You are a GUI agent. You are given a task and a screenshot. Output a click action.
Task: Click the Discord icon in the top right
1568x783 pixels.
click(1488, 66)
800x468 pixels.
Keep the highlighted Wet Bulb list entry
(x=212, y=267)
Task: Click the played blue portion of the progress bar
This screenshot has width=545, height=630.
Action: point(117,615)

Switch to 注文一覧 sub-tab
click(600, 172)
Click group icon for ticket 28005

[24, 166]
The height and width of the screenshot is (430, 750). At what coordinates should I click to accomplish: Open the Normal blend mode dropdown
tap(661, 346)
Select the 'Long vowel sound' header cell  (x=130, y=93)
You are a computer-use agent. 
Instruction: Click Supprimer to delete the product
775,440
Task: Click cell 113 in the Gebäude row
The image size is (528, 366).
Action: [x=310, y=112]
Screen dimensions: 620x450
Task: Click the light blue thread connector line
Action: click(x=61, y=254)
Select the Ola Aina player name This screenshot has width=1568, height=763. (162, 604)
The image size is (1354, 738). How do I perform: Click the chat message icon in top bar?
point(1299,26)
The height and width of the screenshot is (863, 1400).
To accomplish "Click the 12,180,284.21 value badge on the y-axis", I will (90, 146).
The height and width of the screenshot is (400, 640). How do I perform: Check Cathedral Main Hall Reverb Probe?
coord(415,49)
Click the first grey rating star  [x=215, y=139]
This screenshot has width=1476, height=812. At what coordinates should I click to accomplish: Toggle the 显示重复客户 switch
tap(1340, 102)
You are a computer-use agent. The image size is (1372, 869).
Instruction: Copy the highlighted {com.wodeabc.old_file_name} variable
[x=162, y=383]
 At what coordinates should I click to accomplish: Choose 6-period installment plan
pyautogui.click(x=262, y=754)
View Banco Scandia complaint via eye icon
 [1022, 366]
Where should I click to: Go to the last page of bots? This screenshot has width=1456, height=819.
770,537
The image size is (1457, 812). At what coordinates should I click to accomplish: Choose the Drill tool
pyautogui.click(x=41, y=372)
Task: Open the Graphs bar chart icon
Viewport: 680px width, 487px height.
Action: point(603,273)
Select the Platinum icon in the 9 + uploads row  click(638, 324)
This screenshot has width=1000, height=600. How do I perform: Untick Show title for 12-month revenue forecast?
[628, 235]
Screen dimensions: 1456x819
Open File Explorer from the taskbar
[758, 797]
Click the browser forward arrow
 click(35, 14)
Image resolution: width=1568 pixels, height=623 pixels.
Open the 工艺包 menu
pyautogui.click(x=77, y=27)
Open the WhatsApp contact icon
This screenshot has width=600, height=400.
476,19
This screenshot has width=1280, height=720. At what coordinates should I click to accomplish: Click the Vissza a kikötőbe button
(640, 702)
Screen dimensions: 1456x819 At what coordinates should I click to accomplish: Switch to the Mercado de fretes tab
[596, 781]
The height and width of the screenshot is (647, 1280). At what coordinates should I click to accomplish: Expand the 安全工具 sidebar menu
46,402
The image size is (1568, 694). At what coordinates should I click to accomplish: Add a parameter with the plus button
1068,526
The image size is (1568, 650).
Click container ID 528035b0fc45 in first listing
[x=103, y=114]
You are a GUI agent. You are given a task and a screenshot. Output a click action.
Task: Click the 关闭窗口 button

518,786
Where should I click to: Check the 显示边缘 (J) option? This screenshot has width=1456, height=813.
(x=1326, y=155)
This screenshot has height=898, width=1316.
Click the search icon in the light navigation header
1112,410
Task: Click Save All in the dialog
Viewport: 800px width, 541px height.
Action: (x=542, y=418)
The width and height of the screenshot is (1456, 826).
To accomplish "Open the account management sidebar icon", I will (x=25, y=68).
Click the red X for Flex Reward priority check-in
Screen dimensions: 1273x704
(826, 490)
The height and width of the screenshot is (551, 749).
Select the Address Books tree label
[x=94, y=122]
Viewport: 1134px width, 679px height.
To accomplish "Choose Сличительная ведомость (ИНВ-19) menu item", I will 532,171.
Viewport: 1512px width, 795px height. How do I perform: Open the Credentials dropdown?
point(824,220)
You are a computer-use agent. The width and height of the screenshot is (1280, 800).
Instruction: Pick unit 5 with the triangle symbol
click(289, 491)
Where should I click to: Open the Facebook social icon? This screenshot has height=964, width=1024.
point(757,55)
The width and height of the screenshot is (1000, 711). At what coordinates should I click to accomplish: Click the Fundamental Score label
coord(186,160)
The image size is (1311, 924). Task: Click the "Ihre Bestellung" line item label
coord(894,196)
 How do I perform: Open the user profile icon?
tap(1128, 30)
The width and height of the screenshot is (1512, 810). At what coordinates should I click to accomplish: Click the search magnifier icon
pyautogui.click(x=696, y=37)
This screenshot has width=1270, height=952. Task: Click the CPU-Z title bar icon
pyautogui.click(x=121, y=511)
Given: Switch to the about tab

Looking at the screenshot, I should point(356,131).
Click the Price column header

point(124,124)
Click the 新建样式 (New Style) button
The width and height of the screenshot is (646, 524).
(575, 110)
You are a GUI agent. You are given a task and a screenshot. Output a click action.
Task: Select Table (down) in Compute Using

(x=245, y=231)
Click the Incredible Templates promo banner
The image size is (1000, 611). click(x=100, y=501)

——

WHAT YOU ARE ASKED TO DO:
Rewrite the listing above with every "GUI agent" changed to "GUI assistant", keeping everything else the same.

EXERCISE RESPONSE:
You are a GUI assistant. You are given a task and a screenshot. Output a click action.
Task: Click the Discord icon in the top right
1568x783 pixels.
click(1488, 66)
800x468 pixels.
Keep the highlighted Wet Bulb list entry
(x=212, y=267)
Task: Click the played blue portion of the progress bar
This screenshot has width=545, height=630.
Action: point(117,615)

Switch to 注文一覧 sub-tab
click(600, 172)
Click group icon for ticket 28005

[24, 166]
The height and width of the screenshot is (430, 750). At what coordinates should I click to accomplish: Open the Normal blend mode dropdown
tap(661, 346)
Select the 'Long vowel sound' header cell  (x=130, y=93)
You are a computer-use agent. 
Instruction: Click Supprimer to delete the product
775,440
Task: Click cell 113 in the Gebäude row
The image size is (528, 366).
Action: [x=310, y=112]
Screen dimensions: 620x450
Task: Click the light blue thread connector line
Action: click(x=61, y=254)
Select the Ola Aina player name This screenshot has width=1568, height=763. (162, 604)
The image size is (1354, 738). How do I perform: Click the chat message icon in top bar?
point(1299,26)
The height and width of the screenshot is (863, 1400).
To accomplish "Click the 12,180,284.21 value badge on the y-axis", I will (90, 146).
The height and width of the screenshot is (400, 640). How do I perform: Check Cathedral Main Hall Reverb Probe?
coord(415,49)
Click the first grey rating star  [x=215, y=139]
This screenshot has width=1476, height=812. At what coordinates should I click to accomplish: Toggle the 显示重复客户 switch
tap(1340, 102)
You are a computer-use agent. The image size is (1372, 869).
Instruction: Copy the highlighted {com.wodeabc.old_file_name} variable
[x=162, y=383]
 At what coordinates should I click to accomplish: Choose 6-period installment plan
pyautogui.click(x=262, y=754)
View Banco Scandia complaint via eye icon
 [1022, 366]
Where should I click to: Go to the last page of bots? This screenshot has width=1456, height=819.
770,537
The image size is (1457, 812). At what coordinates should I click to accomplish: Choose the Drill tool
pyautogui.click(x=41, y=372)
Task: Open the Graphs bar chart icon
Viewport: 680px width, 487px height.
Action: point(603,273)
Select the Platinum icon in the 9 + uploads row  click(638, 324)
This screenshot has width=1000, height=600. How do I perform: Untick Show title for 12-month revenue forecast?
[628, 235]
Screen dimensions: 1456x819
Open File Explorer from the taskbar
[758, 797]
Click the browser forward arrow
 click(35, 14)
Image resolution: width=1568 pixels, height=623 pixels.
Open the 工艺包 menu
pyautogui.click(x=77, y=27)
Open the WhatsApp contact icon
This screenshot has width=600, height=400.
476,19
This screenshot has width=1280, height=720. At what coordinates should I click to accomplish: Click the Vissza a kikötőbe button
(640, 702)
Screen dimensions: 1456x819 At what coordinates should I click to accomplish: Switch to the Mercado de fretes tab
[596, 781]
The height and width of the screenshot is (647, 1280). At what coordinates should I click to accomplish: Expand the 安全工具 sidebar menu
46,402
The image size is (1568, 694). At what coordinates should I click to accomplish: Add a parameter with the plus button
1068,526
The image size is (1568, 650).
Click container ID 528035b0fc45 in first listing
[x=103, y=114]
You are a GUI assistant. You are given a task and a screenshot. Output a click action.
Task: Click the 关闭窗口 button

518,786
Where should I click to: Check the 显示边缘 (J) option? This screenshot has width=1456, height=813.
(x=1326, y=155)
This screenshot has height=898, width=1316.
Click the search icon in the light navigation header
1112,410
Task: Click Save All in the dialog
Viewport: 800px width, 541px height.
Action: (x=542, y=418)
The width and height of the screenshot is (1456, 826).
To accomplish "Open the account management sidebar icon", I will (x=25, y=68).
Click the red X for Flex Reward priority check-in
Screen dimensions: 1273x704
(826, 490)
The height and width of the screenshot is (551, 749).
Select the Address Books tree label
[x=94, y=122]
Viewport: 1134px width, 679px height.
To accomplish "Choose Сличительная ведомость (ИНВ-19) menu item", I will 532,171.
Viewport: 1512px width, 795px height. How do I perform: Open the Credentials dropdown?
point(824,220)
You are a computer-use agent. The width and height of the screenshot is (1280, 800).
Instruction: Pick unit 5 with the triangle symbol
click(289, 491)
Where should I click to: Open the Facebook social icon? This screenshot has height=964, width=1024.
point(757,55)
The width and height of the screenshot is (1000, 711). At what coordinates should I click to accomplish: Click the Fundamental Score label
coord(186,160)
The image size is (1311, 924). Task: Click the "Ihre Bestellung" line item label
coord(894,196)
 How do I perform: Open the user profile icon?
tap(1128, 30)
The width and height of the screenshot is (1512, 810). At what coordinates should I click to accomplish: Click the search magnifier icon
pyautogui.click(x=696, y=37)
This screenshot has width=1270, height=952. Task: Click the CPU-Z title bar icon
pyautogui.click(x=121, y=511)
Given: Switch to the about tab

Looking at the screenshot, I should point(356,131).
Click the Price column header

point(124,124)
Click the 新建样式 (New Style) button
The width and height of the screenshot is (646, 524).
(575, 110)
You are a GUI assistant. You are given a task and a screenshot. Output a click action.
Task: Select Table (down) in Compute Using

(x=245, y=231)
Click the Incredible Templates promo banner
The image size is (1000, 611). click(x=100, y=501)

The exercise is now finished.